「CDが売れない」といわれて久しいが、かつて、ミリオンヒット当たり前、Wミリオンすら連発という時代があった。
それが1990年代。アイドルがミリオンヒットを連発する先駆けとなった時代でもある。
きっかけはテレビ東京系のオーディション番組『ASAYAN』。ここから台頭してきたのがシャ乱Qのつんく♂。モーニング娘。の生みの親だ。
結成は97年9月。当初こそセールス的に伸び悩んだが、99年9月リリースの『LOVEマシーン』が120万枚を超えるミリオンヒットに。一躍、大プロデューサーの仲間入りを果たす。
つんく♂とモー娘。(およびハロー・プロジェクト)のその後の快進撃は記憶に新しいところだろう。モー娘。は次々とヒット曲を連発。卒業と新メンバーの加入を繰り返し、グループの新陳代謝をしながら「プッチモニ」や「ミニモニ。」などの新グループを誕生させ、さらにメンバーをシャッフルするなど、今のAKB48グループにもつながる手法を確立させた。
もちろん、この他にもMr.Childrenやスピッツといったバンドの活躍や、チャートにはあまり反映されなかったもののピチカート・ファイヴやフリッパーズ・ギターを中心とした“渋谷系”と呼ばれる動きもあった。
だが、音楽業界に詳しい評論家の麻生香太郎氏は、総じて「90年代はTVの時代だった」と振り返る。

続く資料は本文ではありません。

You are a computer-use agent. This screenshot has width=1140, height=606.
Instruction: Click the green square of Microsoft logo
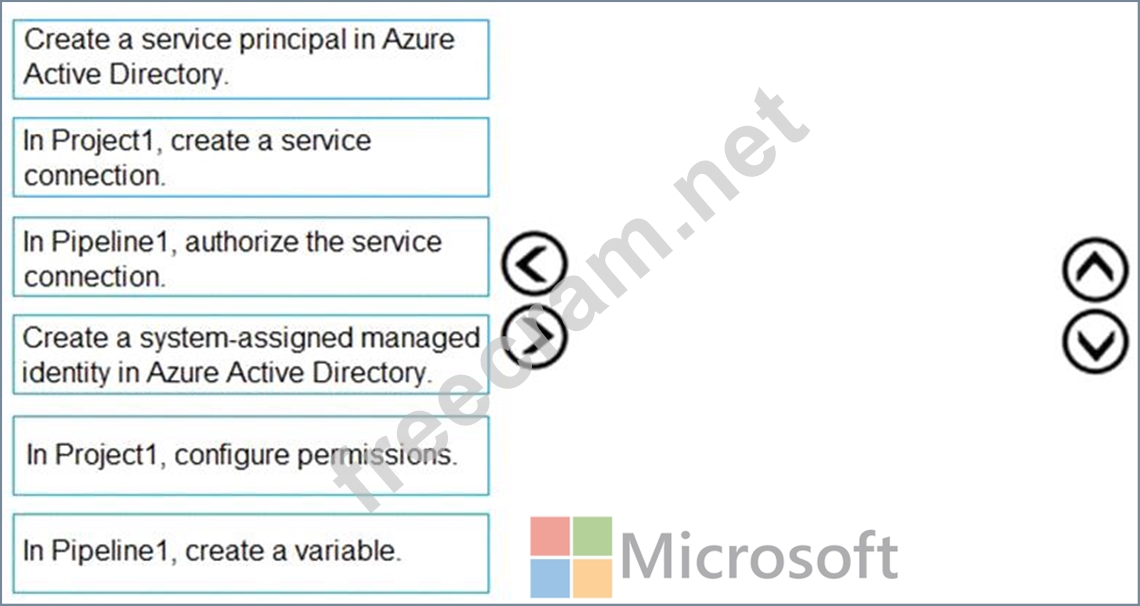[592, 536]
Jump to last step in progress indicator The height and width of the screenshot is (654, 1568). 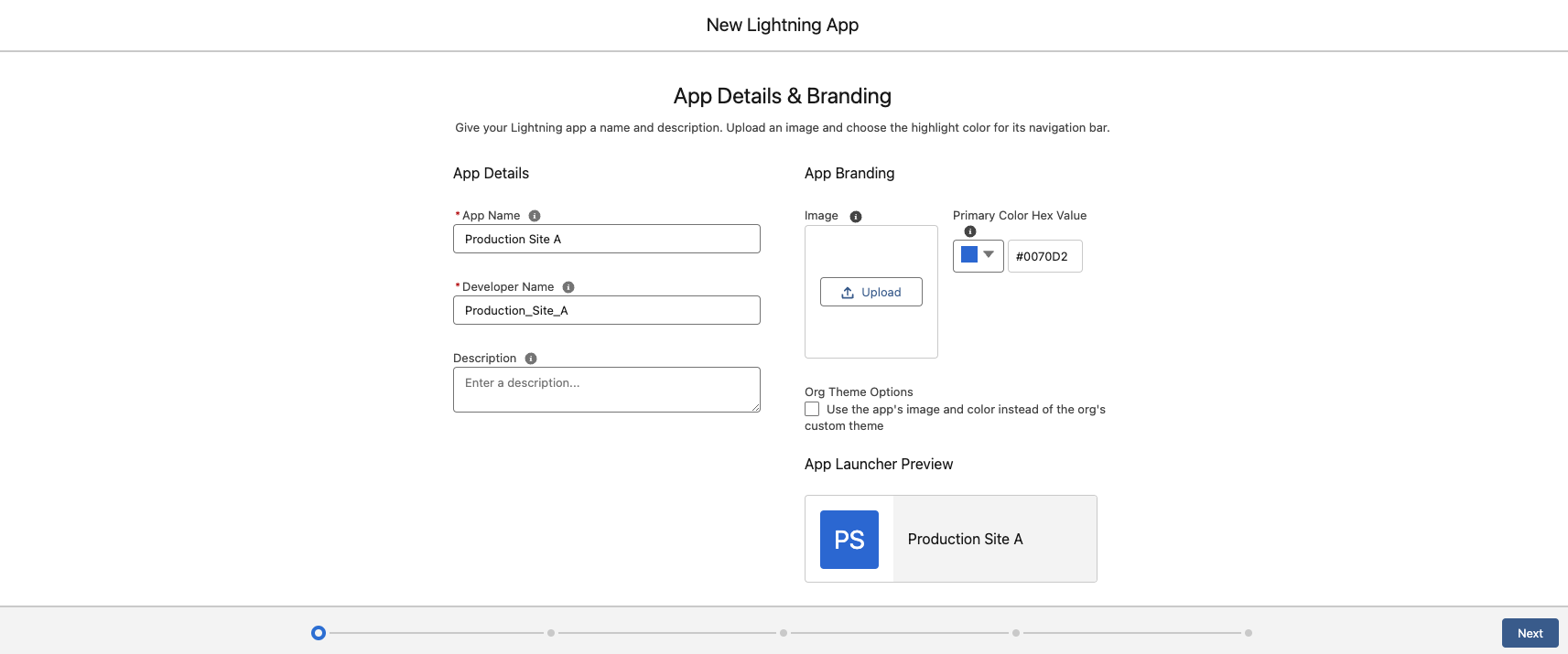pyautogui.click(x=1249, y=633)
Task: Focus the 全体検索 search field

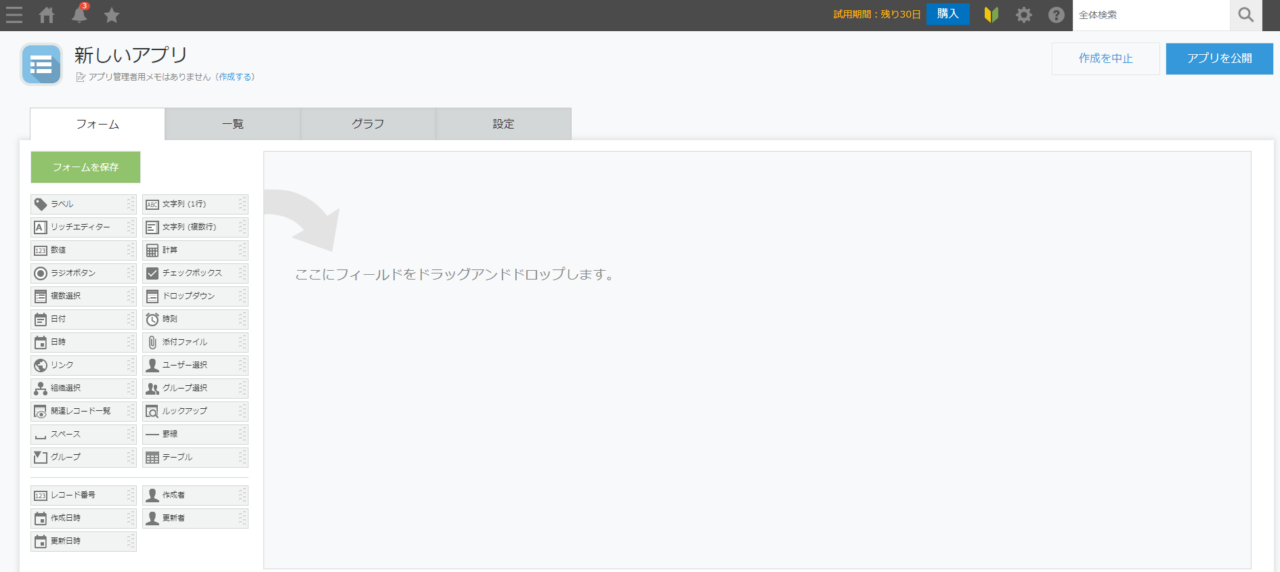Action: (1150, 15)
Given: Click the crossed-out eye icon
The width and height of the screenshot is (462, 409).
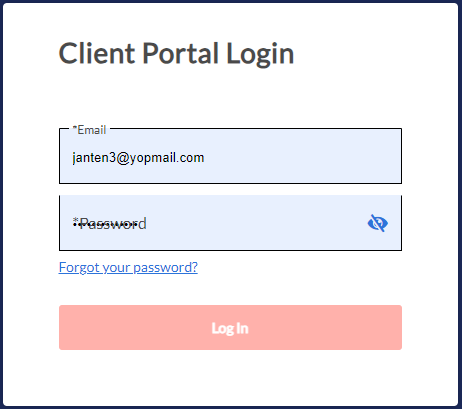Looking at the screenshot, I should (378, 223).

“ドラマやCMとタイアップする手法”(CHAGE and ASKAや米米CLUBなど)から“アーティストのキャラクターを魅力的に見せてヒットにつなげる手法”(音楽番組『HEY!HEY!HEY!』の功績)を経て、さらに“アーティストをつくり出すところから見せるドキュメンタリー的手法”(『ASAYAN』)へとシフトチェンジしながら、音楽はTVと密接に関わり、ヒット曲を生み出してきた。
しかし、音楽に触れる機会がTVからネットに移った現在は、90年代のようなヒット曲は生まれにくくなっている。麻生氏も「それは仕方ないこと」だと言う。

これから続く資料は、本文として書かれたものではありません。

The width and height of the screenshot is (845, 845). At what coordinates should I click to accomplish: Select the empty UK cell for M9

後にも先にもこれほど音楽シーンが盛り上がり、CDが売れた時代はない。
とはいえ、カラオケに繰り出せば、いまだに90年代の曲を歌うという人は多い。また、中田ヤスタカらを筆頭に、この時代に青春期を過ごし、多大な影響を受けた若者たちが長じて今のミュージックシーンを支えている。
こうして90年代という時代の熱量は、これからも脈々と受け継がれていくはずだ。